Some staff who posted pro-protest views on social media have since deleted their accounts as self-censorship takes root and employees scramble to cover up political views that could lead to the sack.
“People are worried about their jobs,” another cabin crew member said, also declining to be named.
“We used to work as a team with no boundary. But now, no-one trusts each other. Inflight no-one talks much about Hong Kong.”
Rumours abound of cabin crew flying into China only to be contacted at their hotels and ordered to return to Hong Kong.
It is not clear if Cathay has run its own audit for staff who have supported protests or if Chinese authorities have collated a list.
But the internal turmoil is a sign of the risks facing Hong Kong businesses as protests grind on.
Cathay reiterated a warning to staff ahead of Wednesday’s unsanctioned protest.

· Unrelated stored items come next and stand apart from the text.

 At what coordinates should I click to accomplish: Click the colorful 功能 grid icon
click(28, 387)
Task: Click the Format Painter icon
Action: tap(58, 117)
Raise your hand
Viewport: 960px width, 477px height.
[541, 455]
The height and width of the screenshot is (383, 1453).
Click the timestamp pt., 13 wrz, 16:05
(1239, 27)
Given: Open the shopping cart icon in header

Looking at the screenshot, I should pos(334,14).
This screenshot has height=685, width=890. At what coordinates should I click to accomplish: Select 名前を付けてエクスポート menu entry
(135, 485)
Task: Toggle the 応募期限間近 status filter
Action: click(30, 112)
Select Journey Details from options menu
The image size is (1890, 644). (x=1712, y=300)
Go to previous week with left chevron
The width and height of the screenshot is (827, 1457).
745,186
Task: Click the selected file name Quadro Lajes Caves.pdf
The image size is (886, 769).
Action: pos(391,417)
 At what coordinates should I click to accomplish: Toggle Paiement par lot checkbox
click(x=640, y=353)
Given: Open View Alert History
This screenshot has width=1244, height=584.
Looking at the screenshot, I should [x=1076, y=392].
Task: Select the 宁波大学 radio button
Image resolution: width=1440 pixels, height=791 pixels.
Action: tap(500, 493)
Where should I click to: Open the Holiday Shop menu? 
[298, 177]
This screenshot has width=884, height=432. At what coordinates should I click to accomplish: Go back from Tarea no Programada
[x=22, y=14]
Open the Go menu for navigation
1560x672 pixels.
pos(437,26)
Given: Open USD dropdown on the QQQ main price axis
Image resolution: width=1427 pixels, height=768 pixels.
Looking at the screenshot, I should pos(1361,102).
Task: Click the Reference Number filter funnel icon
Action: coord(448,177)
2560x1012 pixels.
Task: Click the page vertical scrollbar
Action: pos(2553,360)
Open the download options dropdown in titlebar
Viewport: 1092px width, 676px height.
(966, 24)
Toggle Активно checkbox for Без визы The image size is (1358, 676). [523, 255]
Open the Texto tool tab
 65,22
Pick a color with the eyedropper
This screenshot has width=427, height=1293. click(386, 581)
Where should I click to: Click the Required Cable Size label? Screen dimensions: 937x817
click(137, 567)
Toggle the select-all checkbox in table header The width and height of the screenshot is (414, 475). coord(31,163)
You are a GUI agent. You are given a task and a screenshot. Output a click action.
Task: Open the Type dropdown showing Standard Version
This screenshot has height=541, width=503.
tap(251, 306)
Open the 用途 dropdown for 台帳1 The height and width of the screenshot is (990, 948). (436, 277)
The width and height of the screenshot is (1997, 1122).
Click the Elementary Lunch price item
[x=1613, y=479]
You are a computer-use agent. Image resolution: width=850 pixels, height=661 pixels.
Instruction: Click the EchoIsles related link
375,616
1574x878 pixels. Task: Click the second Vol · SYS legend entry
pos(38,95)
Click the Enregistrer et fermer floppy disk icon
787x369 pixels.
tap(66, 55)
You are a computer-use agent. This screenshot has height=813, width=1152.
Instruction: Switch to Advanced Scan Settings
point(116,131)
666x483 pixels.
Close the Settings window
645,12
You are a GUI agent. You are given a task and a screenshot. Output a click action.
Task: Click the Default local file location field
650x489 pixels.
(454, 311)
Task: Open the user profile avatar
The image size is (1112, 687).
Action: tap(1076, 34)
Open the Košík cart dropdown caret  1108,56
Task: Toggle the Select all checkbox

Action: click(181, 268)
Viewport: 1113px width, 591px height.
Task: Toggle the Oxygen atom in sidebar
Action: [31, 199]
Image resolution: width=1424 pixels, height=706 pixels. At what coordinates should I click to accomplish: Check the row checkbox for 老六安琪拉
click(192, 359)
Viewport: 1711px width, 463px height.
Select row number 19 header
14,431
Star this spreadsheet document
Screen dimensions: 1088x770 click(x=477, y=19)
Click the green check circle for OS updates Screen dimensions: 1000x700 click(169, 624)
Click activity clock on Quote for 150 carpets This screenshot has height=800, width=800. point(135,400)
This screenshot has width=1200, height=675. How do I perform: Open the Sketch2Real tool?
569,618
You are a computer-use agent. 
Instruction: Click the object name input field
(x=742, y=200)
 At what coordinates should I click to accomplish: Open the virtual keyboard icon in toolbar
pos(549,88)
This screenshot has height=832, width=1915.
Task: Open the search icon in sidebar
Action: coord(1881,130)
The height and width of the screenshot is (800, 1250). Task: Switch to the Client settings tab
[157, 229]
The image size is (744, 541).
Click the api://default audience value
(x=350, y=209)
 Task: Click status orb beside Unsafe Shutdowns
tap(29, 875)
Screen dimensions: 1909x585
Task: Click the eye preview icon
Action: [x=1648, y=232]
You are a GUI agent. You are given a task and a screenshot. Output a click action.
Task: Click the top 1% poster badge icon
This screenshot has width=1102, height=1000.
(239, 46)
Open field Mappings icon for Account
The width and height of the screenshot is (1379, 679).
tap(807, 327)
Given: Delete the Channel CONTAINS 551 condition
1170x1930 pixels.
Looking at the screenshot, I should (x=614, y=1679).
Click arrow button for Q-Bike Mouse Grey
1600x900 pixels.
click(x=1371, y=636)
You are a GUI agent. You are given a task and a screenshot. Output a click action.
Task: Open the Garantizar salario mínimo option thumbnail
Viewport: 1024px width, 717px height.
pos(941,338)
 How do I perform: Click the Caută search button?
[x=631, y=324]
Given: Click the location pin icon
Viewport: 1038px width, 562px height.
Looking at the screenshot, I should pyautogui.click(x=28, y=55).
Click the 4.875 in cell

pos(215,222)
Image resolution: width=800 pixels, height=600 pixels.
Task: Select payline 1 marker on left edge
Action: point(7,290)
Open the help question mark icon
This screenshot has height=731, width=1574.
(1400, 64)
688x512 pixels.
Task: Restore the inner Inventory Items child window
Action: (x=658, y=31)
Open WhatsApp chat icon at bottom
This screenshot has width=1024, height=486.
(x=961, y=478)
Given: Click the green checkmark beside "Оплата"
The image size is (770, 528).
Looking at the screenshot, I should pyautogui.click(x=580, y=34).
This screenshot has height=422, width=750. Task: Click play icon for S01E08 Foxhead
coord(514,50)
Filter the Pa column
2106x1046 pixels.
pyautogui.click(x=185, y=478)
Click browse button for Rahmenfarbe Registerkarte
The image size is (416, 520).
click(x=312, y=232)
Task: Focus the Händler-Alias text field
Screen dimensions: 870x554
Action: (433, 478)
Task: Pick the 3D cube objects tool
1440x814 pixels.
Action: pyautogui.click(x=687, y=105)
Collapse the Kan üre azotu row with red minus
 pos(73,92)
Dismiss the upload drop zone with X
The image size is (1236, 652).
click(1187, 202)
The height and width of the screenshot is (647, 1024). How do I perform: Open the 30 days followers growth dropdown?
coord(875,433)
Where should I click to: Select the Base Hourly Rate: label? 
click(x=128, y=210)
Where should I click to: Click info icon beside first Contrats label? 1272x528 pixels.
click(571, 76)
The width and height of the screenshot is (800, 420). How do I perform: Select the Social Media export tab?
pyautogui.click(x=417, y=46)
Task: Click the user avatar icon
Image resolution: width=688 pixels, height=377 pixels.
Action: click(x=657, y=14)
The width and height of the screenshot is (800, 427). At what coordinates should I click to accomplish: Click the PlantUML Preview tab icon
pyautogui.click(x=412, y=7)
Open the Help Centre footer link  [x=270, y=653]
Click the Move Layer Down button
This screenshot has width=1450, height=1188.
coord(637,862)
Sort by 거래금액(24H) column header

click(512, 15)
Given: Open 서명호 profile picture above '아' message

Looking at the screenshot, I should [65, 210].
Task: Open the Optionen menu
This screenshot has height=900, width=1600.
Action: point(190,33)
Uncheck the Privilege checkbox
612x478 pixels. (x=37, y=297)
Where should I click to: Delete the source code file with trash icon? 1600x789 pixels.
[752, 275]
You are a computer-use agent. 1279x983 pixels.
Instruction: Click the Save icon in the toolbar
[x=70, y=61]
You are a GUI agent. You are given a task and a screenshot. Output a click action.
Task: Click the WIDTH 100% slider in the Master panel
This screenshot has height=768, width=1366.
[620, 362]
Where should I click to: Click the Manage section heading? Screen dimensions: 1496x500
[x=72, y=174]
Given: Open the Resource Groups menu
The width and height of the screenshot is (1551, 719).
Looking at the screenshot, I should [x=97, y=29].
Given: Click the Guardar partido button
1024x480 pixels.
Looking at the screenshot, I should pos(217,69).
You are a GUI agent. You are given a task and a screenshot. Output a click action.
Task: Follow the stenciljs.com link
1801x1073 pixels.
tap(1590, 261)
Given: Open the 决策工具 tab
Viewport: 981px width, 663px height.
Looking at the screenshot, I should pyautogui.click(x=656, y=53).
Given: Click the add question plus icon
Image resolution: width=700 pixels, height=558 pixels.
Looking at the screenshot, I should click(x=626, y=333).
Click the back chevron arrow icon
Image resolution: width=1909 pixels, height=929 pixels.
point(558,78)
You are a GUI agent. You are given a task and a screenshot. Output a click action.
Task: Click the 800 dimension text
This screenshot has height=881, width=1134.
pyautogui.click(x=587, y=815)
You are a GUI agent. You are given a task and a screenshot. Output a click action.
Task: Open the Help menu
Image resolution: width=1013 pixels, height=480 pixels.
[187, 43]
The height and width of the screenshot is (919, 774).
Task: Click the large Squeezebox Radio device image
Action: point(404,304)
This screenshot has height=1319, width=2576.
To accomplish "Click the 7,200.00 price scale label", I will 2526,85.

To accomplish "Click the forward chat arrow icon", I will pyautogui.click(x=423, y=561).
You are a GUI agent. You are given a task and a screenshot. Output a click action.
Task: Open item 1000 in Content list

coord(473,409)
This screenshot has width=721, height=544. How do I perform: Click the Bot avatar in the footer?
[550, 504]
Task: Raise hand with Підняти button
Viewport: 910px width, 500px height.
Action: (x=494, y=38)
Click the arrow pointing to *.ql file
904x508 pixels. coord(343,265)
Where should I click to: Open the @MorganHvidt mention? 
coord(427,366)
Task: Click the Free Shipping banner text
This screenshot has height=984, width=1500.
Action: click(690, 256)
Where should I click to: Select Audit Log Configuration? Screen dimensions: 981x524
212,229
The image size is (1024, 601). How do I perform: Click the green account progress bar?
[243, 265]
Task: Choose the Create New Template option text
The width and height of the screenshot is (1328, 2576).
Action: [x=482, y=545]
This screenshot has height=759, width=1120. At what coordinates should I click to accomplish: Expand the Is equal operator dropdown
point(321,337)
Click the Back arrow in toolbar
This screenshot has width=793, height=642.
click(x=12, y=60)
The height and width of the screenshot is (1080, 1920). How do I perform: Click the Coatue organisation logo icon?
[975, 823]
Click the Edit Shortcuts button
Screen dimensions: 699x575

“There is a zero-tolerance approach to any support for or participation in illegal protests, violent activities or overly radical behaviour,” the carrier said in a statement.
In the space of a few weeks, the fallout from the protests has seen Cathay’s CEO resign, its share price tumble and the working environment deteriorate.
“The atmosphere is kind of sick,” a Cathay Pacific flight attendant who also spoke on the condition of anonymity told AFP.
“Some crew already treat every flight as their last.”
By toeing Beijing’s line, critics say Cathay has trashed its reputation as a totemic Hong Kong company, which has grown over 72 years in parallel with the city’s status as a gateway to Asia.
Cathay’s travails reveal Beijing’s “very blatant” strategy towards big companies based in the semi-autonomous financial centre, says Willy Lam, a professor at Chinese University of Hong Kong.
“It means your business in China is being held hostage,” he told AFP.
Experts say around 20 per cent of Cathay flights — including on Cathay Dragon — are in China, while Chinese passengers travel to Hong Kong for the carrier’s global network. Cathay also runs one of the world’s largest cargo businesses.
But it is cold business logic rather than political pressure that is guiding the company’s thinking, according to some analysts.
“China is now a very big market and companies cannot ignore that,” Chinese University economist Terence Tai-Leung Chong said.
“They may feel they need to do something to express their view on the current situation of Hong Kong.”